W ciągu 200 tys. lat ewolucji nasz gatunek był wystawiony na działanie różnego rodzaju zarazków. W rezultacie nawet 8 proc. ludzkiego genomu może składać się z pozostałości po tzw. retrowirusach endogennych, a więc takich, które potrafią włączać się do DNA organizmu zainfekowanego.
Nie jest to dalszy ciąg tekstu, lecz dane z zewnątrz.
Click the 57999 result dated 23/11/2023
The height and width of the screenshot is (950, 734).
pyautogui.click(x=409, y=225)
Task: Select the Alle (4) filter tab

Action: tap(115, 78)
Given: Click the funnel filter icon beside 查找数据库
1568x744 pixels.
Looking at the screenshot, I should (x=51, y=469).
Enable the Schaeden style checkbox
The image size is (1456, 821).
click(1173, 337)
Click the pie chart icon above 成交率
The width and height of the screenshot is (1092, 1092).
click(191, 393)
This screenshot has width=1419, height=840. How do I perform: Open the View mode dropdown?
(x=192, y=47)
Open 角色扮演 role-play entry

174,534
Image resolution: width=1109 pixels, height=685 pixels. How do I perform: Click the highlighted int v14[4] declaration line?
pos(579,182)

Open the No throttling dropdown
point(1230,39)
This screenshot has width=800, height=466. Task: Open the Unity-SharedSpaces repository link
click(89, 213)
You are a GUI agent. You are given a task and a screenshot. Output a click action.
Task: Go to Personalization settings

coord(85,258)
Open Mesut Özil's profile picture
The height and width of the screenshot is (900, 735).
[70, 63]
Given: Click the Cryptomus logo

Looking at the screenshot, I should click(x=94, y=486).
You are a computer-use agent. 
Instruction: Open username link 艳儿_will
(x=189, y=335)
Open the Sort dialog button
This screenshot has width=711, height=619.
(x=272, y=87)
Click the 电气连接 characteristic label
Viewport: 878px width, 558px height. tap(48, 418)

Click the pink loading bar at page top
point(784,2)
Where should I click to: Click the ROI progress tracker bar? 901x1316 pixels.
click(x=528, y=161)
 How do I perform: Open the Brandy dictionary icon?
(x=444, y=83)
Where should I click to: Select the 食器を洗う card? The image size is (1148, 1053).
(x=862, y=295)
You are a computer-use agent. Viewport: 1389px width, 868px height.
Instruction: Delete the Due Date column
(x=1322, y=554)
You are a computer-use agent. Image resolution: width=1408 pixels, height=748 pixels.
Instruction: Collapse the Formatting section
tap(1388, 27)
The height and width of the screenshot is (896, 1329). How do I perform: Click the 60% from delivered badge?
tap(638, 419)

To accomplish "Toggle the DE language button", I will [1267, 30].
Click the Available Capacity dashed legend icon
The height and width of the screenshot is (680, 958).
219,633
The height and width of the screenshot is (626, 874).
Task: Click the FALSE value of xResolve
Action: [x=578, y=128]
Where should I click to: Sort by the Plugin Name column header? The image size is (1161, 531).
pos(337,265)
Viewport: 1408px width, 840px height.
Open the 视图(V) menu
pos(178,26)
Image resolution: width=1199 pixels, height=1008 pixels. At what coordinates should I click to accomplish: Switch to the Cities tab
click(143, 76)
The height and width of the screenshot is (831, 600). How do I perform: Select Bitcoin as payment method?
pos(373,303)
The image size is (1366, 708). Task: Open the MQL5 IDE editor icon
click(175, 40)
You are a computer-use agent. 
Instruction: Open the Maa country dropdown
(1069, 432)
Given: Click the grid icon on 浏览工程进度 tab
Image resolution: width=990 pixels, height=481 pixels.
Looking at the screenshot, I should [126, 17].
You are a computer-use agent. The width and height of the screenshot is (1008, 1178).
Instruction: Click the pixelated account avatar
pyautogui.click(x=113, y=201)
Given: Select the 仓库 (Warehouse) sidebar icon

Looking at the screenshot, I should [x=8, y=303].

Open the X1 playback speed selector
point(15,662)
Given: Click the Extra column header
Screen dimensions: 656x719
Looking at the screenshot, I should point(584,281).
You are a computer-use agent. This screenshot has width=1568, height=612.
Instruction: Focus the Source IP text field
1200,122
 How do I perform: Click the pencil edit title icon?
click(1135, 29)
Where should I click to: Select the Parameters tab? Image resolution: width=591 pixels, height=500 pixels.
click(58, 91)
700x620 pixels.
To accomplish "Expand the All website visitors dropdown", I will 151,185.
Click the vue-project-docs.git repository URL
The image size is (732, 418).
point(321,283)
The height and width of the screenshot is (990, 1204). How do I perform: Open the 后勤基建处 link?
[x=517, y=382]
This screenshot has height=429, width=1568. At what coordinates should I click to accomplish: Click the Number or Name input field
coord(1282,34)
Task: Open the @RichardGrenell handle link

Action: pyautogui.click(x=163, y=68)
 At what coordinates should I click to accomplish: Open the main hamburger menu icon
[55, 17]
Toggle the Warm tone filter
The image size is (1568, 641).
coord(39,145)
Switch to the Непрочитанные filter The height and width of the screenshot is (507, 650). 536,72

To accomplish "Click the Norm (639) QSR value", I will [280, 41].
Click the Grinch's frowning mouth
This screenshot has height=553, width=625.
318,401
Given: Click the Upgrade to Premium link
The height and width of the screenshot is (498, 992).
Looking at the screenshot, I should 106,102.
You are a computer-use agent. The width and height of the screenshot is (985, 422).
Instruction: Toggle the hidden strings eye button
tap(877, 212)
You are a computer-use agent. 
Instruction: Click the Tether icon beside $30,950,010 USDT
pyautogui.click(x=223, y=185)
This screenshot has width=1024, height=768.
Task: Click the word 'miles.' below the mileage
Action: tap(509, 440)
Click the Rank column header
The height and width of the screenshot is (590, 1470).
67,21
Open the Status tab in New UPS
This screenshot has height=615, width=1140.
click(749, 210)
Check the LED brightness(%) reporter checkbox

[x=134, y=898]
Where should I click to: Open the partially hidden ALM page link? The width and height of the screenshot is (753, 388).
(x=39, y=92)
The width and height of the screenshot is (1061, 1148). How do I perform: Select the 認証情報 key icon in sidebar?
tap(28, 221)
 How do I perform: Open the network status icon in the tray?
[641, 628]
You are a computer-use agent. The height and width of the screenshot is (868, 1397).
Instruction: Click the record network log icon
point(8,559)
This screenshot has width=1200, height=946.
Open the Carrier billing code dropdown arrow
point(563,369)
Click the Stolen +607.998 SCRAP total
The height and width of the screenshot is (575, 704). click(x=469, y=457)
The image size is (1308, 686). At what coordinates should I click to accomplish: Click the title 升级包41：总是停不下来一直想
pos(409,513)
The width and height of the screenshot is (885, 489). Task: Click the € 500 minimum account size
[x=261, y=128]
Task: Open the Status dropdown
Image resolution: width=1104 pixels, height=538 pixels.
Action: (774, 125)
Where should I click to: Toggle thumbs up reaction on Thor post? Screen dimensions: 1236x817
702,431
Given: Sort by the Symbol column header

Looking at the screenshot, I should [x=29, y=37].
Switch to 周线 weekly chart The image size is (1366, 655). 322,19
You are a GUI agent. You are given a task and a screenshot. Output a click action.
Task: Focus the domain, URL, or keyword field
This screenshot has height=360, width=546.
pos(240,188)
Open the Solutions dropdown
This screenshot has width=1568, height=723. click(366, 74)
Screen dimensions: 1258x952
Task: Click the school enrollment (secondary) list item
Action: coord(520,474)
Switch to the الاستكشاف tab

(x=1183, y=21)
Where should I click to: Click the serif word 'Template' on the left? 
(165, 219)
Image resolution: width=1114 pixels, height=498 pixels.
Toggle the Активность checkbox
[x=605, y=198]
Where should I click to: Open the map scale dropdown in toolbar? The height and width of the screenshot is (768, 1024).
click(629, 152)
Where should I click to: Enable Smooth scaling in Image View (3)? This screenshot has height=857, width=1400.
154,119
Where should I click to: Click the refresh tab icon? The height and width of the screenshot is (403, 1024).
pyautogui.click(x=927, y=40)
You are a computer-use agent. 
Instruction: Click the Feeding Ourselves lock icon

Problemem tym zajęli się naukowcy z kilku włoskich uczelni, tj. z Naukowego Instytutu IRCCS, Uniwersytetu w Mediolanie oraz z tamtejszej politechniki. W tym celu przeanalizowali genom 52 populacji zamieszkujących różne strony świata. Szczególnie interesowały ich te społeczności, które żyły w miejscach przyjaznych wirusom, a więc w gorących i wilgotnych regionach Afryki. Wyniki ich badań publikuje pismo „Public Library of Science PLoS Genetics”.

Włoscy uczeni szukali w DNA dowodów przebytych wirusowych infekcji, po których pozostały ślady w postaci mutacji genetycznych. W ten sposób udało im się zidentyfikować 400 rozmaitych wariacji w obrębie 139 genów. Okazało się, że to one odpowiadają za ludzką wrażliwość na zakażenia drobnoustrojami. Ich obecność lub brak odpowiada za to, że jedni ludzie są bardziej odporni od innych. Włosi wierzą, że ich odkrycie przyczyni się do tego, że w przyszłości będziemy mogli w jakimś stopniu sterować odpowiedzią immunologiczną na wirusy. A w rezultacie dojdzie do wynalezienia nowych leków i szczepionek.

Dr Manuela Sironi, która kierowała badaniami, zastrzega, że od ich wyników do praktycznego zastosowania droga jeszcze daleka. Niemniej jednak cieszy się z efektów pracy swojego zespołu i zapowiada, że na pewno nie osiądą na laurach.